Oh and Wigan - or should I say Brian, welcome to RFUK. I strongly suspect that Wigan is the guy who owns the pet shop going by his previous posts etc!!!!


----------



## PETERAROBERTSON (Jul 2, 2008)

If this is the guy why feel the need to deffend if nothing wrong was done...i find it hard to believe that a vet would ask for a monkey to be put in a cage in a pet shop for all to see..what if a member of the public visited the shop with a common cold that gave them cold sores...then they put there fingers to the animal...herpes could be passed and is a common killer fatal to marmies..if this was a true case due to hand rearing being required and the animal needing to go to the place of work..it should have been done in a private manner and not on full view...where did the £1000 come in to the debate..why put a price on it..none of this makes any sense and the welfare of the 5week old youngster has at no point been concidered..they should never be housed in petshop on view...if you were infact working with defra (who i have dealt with for all my article 10 species) they would most sertainly condemn these actions...keep up the excuses for this as no one will condone it for whatever reasons you give...and monitor away as every person is allowed to have an opinion,,and when it comes to primates and there welfare im afraid my opinions will keep being given....contacting relevent bodies isnt needed to prove anyones innocence in this case mate..no matter what reason it should naver have happened to become a debate on any forrum


----------



## kodakira (Jul 11, 2008)

PETERAROBERTSON said:


> At five weeks this animal is barely eating on its own...call rspca as they can report as council gives licences...better still get a shot gun and give both barrels to the shop owner....then squease him or her into a rabbit hutch...this needs stamped out...so cruel...who the hell gave it to the shop in the first place as they need shot as well....this wee thing may die if something isnt done..they will sell to someone with no knoledge whatsoever and that will damage it to no ammends...this type of behaviour makes me sick....the sooner they are all article 10 the better it gives true keepers of the species a bad name as all seem to get categorised together...do something quick mate to help it before its too late...find out where it came from and report that as well..you should take pics and post them so as to boycot the shop...wish i stayed closer as id do summit...


Hi Peter

Hoping you could clarify a few points for me, regarding Article 10. I would appreciate your thoughts and knowledge on the matter

Is not Article 10 paper work is only needed if you are breeding / selling Cities Annex A animals ( ie used for commercial purposes ). It is not illegal to possess a Cites Annex A without paperwork.

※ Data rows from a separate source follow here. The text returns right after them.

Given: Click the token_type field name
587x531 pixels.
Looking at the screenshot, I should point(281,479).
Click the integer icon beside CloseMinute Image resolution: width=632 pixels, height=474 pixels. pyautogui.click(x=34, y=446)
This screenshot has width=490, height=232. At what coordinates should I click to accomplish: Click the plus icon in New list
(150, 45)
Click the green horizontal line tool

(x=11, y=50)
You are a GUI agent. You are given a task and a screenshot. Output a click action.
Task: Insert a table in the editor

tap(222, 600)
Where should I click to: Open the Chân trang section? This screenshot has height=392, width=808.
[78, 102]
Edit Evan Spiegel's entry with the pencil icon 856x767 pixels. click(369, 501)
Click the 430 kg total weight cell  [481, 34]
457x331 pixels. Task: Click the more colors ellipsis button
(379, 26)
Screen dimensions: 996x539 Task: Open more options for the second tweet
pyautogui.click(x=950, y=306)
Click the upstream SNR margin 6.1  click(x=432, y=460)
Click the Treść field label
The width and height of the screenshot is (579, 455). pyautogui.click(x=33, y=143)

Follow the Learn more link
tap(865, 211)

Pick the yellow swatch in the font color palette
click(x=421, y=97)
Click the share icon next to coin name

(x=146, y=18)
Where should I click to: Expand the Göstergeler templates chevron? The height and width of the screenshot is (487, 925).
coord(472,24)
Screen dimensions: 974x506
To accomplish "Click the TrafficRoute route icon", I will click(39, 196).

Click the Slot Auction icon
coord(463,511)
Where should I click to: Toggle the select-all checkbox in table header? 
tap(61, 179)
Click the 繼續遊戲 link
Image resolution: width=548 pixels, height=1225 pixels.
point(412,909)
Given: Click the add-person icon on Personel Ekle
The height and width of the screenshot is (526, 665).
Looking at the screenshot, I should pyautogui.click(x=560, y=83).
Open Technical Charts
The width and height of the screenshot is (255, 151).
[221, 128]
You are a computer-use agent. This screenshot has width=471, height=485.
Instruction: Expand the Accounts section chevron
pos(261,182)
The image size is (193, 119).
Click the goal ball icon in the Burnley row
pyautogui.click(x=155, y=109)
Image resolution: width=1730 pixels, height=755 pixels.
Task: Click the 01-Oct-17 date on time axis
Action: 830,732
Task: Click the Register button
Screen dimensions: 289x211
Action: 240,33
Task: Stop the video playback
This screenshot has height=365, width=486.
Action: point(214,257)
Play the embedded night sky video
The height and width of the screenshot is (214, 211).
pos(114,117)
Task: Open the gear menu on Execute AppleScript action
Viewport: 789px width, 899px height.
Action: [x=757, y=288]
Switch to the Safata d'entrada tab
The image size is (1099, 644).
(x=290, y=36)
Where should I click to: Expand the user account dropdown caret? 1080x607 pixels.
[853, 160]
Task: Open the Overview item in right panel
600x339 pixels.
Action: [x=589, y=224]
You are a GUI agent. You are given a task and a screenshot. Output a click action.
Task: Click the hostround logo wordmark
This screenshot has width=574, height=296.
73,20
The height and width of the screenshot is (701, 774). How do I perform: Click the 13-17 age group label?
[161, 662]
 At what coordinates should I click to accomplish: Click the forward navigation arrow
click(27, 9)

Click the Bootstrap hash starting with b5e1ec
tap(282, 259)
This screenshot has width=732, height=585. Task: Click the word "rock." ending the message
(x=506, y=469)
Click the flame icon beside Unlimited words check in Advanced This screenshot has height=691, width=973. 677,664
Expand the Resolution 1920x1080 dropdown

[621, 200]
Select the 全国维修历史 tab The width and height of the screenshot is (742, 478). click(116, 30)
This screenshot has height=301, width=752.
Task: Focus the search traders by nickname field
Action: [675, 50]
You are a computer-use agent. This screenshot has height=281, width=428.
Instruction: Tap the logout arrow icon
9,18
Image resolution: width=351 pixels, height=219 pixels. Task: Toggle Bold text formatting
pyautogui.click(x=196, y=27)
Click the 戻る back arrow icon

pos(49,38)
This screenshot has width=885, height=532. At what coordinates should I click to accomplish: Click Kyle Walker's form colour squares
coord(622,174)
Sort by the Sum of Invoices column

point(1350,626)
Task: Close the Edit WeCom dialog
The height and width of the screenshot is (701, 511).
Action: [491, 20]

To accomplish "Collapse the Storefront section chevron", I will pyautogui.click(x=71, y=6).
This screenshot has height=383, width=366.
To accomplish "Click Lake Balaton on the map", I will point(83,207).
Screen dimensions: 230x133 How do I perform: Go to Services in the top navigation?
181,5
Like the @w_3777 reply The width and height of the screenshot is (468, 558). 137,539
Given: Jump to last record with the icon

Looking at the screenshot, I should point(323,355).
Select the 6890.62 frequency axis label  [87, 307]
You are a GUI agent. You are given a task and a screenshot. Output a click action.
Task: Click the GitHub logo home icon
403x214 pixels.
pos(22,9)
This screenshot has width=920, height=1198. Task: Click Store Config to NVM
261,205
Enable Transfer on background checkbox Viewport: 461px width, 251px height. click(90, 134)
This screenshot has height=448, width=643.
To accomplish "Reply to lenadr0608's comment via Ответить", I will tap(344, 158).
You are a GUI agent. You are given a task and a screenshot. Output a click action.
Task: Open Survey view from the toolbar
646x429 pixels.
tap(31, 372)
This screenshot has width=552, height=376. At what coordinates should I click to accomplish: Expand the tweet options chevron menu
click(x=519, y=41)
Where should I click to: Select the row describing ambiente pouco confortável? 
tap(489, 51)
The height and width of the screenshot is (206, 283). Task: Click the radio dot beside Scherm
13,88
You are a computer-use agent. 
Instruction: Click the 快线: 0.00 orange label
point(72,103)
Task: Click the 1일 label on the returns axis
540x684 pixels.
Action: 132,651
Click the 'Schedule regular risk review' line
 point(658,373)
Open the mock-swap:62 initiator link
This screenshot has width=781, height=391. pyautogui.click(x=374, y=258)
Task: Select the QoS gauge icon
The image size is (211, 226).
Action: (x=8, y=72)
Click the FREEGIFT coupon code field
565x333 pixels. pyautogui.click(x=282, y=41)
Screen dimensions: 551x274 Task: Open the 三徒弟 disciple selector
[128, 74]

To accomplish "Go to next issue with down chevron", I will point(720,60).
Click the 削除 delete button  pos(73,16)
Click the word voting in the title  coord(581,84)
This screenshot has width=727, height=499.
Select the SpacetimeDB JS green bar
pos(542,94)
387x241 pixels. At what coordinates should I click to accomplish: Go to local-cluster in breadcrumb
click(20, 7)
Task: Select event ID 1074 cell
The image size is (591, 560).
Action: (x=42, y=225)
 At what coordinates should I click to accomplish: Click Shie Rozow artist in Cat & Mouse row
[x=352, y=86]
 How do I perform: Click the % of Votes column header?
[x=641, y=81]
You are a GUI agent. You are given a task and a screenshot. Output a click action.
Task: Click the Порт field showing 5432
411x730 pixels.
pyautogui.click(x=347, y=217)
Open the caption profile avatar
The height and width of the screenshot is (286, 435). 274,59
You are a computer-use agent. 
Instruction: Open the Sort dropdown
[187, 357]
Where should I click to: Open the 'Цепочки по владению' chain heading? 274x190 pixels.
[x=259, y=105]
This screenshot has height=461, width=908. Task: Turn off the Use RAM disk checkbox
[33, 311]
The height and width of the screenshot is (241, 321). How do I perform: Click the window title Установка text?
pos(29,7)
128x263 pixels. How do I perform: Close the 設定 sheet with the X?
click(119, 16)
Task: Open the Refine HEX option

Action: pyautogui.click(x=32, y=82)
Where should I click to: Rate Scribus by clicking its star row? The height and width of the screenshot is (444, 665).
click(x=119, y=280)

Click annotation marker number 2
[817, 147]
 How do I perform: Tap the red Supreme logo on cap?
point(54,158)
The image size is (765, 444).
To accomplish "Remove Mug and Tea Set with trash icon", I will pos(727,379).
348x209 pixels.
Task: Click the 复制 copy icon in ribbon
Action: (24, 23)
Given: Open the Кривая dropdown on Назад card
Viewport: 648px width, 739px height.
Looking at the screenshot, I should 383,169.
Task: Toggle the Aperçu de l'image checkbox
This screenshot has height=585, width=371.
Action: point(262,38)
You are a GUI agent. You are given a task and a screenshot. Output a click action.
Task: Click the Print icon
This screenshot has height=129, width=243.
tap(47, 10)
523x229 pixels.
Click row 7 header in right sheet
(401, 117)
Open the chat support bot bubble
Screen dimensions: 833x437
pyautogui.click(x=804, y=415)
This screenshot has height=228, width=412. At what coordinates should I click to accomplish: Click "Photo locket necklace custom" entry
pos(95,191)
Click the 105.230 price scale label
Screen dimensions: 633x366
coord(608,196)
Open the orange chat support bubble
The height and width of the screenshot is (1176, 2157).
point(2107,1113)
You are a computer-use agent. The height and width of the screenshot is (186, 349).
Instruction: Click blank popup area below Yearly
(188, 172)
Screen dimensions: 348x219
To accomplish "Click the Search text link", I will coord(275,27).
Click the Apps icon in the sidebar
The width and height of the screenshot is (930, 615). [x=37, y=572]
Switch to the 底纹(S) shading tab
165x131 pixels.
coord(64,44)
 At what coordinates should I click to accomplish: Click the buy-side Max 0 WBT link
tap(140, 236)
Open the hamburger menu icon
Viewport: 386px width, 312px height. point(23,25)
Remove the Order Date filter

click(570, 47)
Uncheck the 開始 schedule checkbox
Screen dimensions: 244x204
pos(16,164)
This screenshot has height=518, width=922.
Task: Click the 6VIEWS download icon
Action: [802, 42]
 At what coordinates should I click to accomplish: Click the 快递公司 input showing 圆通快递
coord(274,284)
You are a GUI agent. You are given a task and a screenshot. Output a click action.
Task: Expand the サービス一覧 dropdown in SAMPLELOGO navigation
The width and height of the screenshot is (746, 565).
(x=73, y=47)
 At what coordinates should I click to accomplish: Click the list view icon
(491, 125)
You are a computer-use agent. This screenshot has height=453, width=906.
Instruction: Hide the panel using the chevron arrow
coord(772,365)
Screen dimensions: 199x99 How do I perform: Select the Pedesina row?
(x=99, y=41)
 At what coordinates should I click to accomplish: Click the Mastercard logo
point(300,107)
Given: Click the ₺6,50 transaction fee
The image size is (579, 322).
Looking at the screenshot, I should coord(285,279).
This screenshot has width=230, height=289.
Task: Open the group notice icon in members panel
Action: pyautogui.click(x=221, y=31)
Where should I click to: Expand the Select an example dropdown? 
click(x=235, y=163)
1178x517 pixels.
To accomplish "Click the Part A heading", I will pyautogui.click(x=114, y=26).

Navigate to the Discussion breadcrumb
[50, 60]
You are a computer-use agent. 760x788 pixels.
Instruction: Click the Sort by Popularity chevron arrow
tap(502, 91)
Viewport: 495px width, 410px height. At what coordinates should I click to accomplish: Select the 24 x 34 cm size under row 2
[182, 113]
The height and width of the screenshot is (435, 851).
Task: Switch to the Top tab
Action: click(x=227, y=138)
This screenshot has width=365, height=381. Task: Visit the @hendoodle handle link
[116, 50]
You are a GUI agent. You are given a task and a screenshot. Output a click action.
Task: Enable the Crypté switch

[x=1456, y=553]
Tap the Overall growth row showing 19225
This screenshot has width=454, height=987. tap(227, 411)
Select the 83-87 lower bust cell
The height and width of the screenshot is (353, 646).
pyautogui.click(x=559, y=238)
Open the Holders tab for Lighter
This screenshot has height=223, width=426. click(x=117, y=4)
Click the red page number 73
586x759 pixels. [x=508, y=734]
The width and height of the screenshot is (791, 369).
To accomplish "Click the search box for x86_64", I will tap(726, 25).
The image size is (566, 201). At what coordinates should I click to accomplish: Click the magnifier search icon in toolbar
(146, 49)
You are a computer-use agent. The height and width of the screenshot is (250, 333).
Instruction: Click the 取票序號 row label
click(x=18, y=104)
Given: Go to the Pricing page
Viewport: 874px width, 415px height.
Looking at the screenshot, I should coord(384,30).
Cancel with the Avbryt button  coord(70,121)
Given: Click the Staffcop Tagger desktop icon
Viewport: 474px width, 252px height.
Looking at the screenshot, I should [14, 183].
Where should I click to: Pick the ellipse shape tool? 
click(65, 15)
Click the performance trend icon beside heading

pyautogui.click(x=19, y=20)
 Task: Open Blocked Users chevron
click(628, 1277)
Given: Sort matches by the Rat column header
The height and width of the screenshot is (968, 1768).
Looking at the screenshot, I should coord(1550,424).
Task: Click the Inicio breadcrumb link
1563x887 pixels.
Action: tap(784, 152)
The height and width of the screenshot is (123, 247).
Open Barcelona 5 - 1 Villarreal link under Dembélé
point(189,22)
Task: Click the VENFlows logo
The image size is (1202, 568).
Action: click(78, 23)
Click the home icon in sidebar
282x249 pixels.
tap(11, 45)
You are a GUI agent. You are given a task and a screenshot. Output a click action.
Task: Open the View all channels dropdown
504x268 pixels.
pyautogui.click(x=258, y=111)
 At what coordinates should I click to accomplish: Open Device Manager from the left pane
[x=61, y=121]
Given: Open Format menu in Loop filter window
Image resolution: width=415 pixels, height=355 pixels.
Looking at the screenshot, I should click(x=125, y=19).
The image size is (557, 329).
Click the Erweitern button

-----------------------------------------------------------------------
Taken from Cites

‘Commercial’ means the purchase, sale, offering for sale and display for commercial purposes or using for any commercial purposes, any Annex A specimen dead or alive, their hybrids and any of their parts including eggs, feathers, blood and semen. These activities include hiring or photographing such specimens and require a certificate issued by the UK or another EU member state Management Authority. These are generally known as Article 10 certificates. 
There are two types of Article 10 certificate. One type called a ‘*Transaction Specific Certificate’ (TSC)* which may only be used by the person named and from the address on it. The other type is called a *‘Specimen Specific Certificate’ (SSC),* and may be used by anybody in possession of the specimen. Each certificate will say which type it is.
Certificates are normally issued for the following three purposes :

To authorise the sale or commercial use of specimens of species listed in Annex A.
To authorise the movement of live Annex A specimens from the premises set out in the original import permit.
In the case of the re-export of Annex A to C specimens by an EU country, to confirm that these were legally imported or acquired within the EU.
You will also need one of these certificates if you are breeding from Annex A specimens to sell offspring, even if you do not plan to sell the parents.

-----------------------------------------------------------------------

As far as I am aware there are no home checks for article 10 animals done by Defra or relevant authorities, unless it has recently changed.

I personally don't see how it will improve primate keeping as the cowboys and moneymakers will still abuse the system and their animals. Only the serious primate keeper who has the well being of his animals at heart will follow the correct conditions / prcedures. 
People will still keep them as pets in a parrot cage in the front room whether they have Article 10 paperwork or not. People will still sell them at an early age ithout the babies getting handling experience, as paperwork is applied for when they are born and passed along with the baby. If the buyer wants he can just transfer paperwork to his / her name when the baby is older, although as far as I can see they are not breaking any law by getting and registering the baby at an early age.

Just my thoughts !!!

Best Wishes

Neil


----------



## PETERAROBERTSON (Jul 2, 2008)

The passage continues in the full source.